What is a cross-sectional study example?

What is a cross-sectional study example?

Another example of a cross-sectional study would be a medical study examining the prevalence of cancer amongst a defined population. The researcher can evaluate people of different ages, ethnicities, geographical locations, and social backgrounds.

Is a cross-sectional study an experimental design?

Cross-sectional studies are descriptive studies (neither longitudinal nor experimental). Unlike case-control studies, they can be used to describe, not only the odds ratio, but also absolute risks and relative risks from prevalences (sometimes called prevalence risk ratio, or PRR).

What is a cross-sectional quantitative design?

Quantitative-based cross-sectional designs use data to make statistical inferences about the population of interest or to compare subgroups within a population, while qualitative-based designs focus on interpretive descriptive accounts of a population under observation.

What is the purpose of cross-sectional study?

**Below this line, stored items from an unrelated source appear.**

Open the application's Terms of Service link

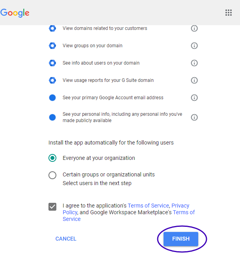pos(148,206)

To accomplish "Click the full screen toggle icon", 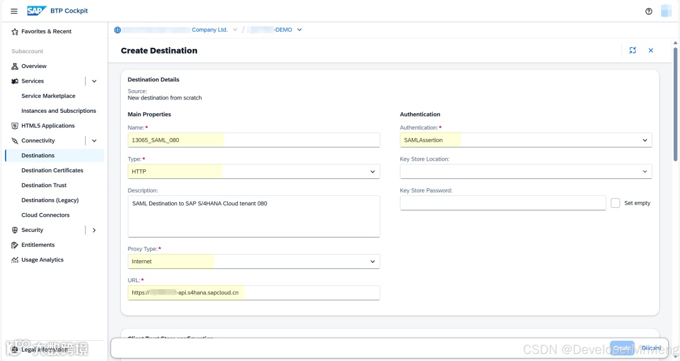I will click(633, 50).
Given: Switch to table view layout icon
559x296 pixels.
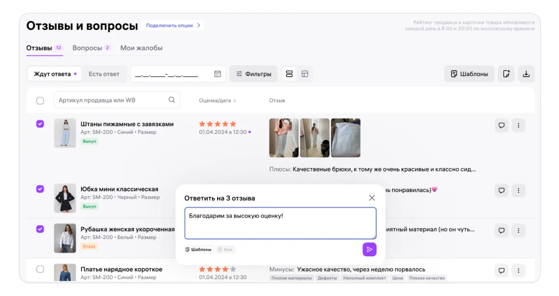Looking at the screenshot, I should click(x=305, y=74).
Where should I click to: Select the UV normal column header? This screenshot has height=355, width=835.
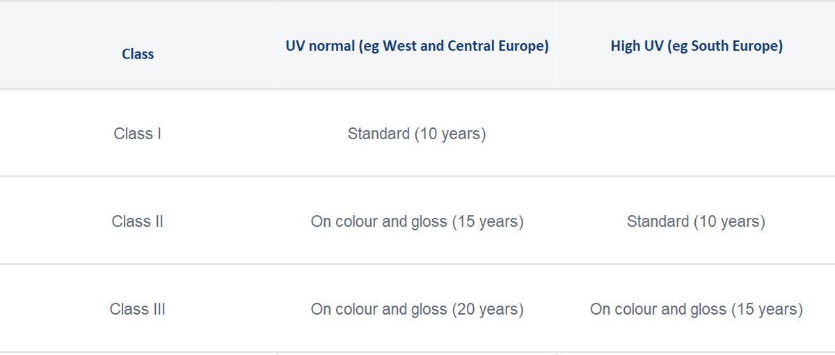coord(417,46)
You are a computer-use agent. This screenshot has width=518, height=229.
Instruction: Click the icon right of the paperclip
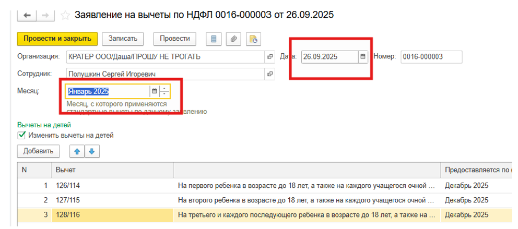(253, 39)
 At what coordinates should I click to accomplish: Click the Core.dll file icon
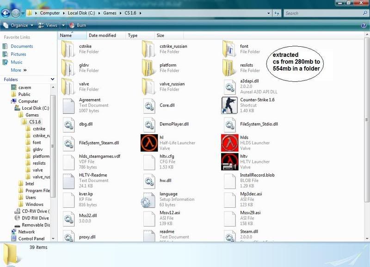point(149,105)
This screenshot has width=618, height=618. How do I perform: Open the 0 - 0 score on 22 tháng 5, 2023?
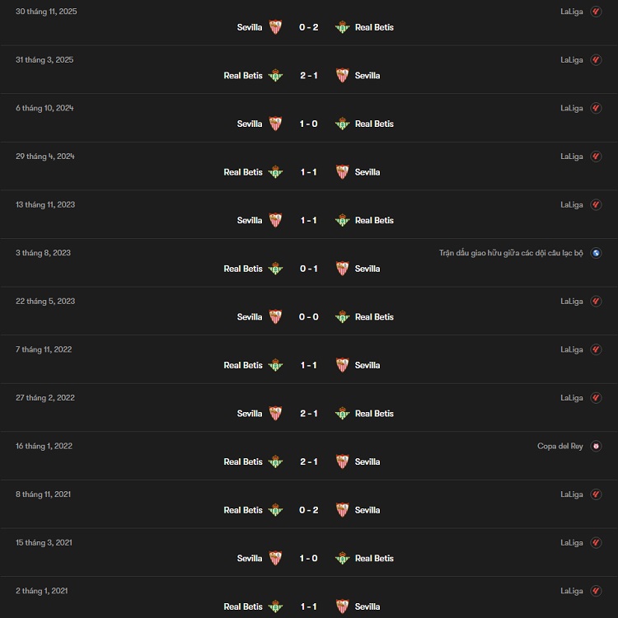(x=309, y=317)
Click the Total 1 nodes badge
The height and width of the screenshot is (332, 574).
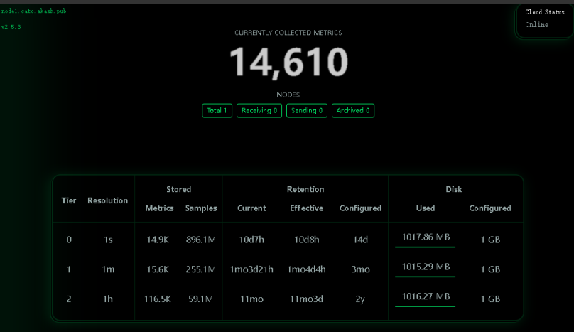point(217,111)
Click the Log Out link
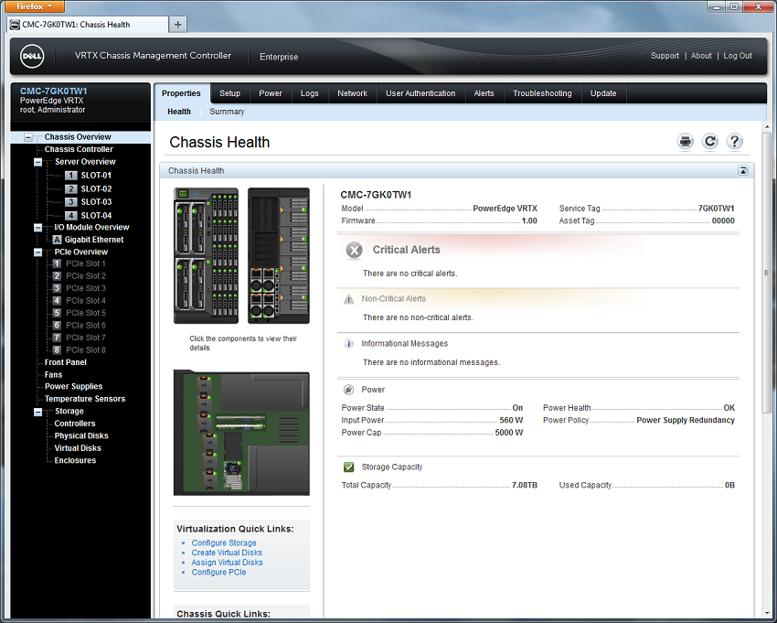This screenshot has width=777, height=623. [x=738, y=56]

Unlike longitudinal studies, which look at a group of people over an extended period, cross-sectional studies are used to describe what is happening at the present moment. This type of research is frequently used to determine the prevailing characteristics in a population at a certain point in time.

Why is cross-sectional study good?

The benefit of a cross-sectional study design is that it allows researchers to compare many different variables at the same time. We could, for example, look at age, gender, income and educational level in relation to walking and cholesterol levels, with little or no additional cost.

Is cross-sectional design qualitative or quantitative?

Most cross-sectional studies are quantitative. They gather data through interviews, questionnaires, and focus groups over a certain period in time which may be in the past or the present, and then analyze the results.

What is a cross-sectional mixed methods study?

sectional mixed methods studies that use both quantitative and qualitative approaches. concurrently to test the consistency of both quantitative results and qualitative findings, or to. amplify and enhance the results from one research approach with the findings from the other. methodology.

How do you identify a cross-sectional study?

Defining Characteristics of Cross-Sectional Studies

  1. The study takes place at a single point in time.
  2. It does not involve manipulating variables.
  3. It allows researchers to look at numerous characteristics at once (age, income, gender, etc.)
  4. It’s often used to look at the prevailing characteristics in a given population.

What level of research is a cross-sectional study?

Cross sectional study designs and case series form the lowest level of the aetiology hierarchy. In the cross sectional design, data concerning each subject is often recorded at one point in time.

What is the main strength of a cross-sectional study?

The main strength of cross-sectional studies is that they are relatively quick and inexpensive to conduct. They are the best way to determine the prevalence and can study the associations of multiple exposures and outcomes.

What is one strength of the cross-sectional design?

They gather immediate results. Immediate results are useful because they are easier to carry out in practice. They are also cheaper because researches only have to be in the area once, and can organise the study more easily than if they to return, perhaps years later.

Is a cross-sectional study descriptive or analytical?

Cross-sectional studies are used both descriptively and analytically. Descriptive cross-sectional studies simply characterize the prevalence of a health outcome in a specified population. Prevalence can be assessed at either one point in time (point prevalence) or over a defined period of time ( period prevalence).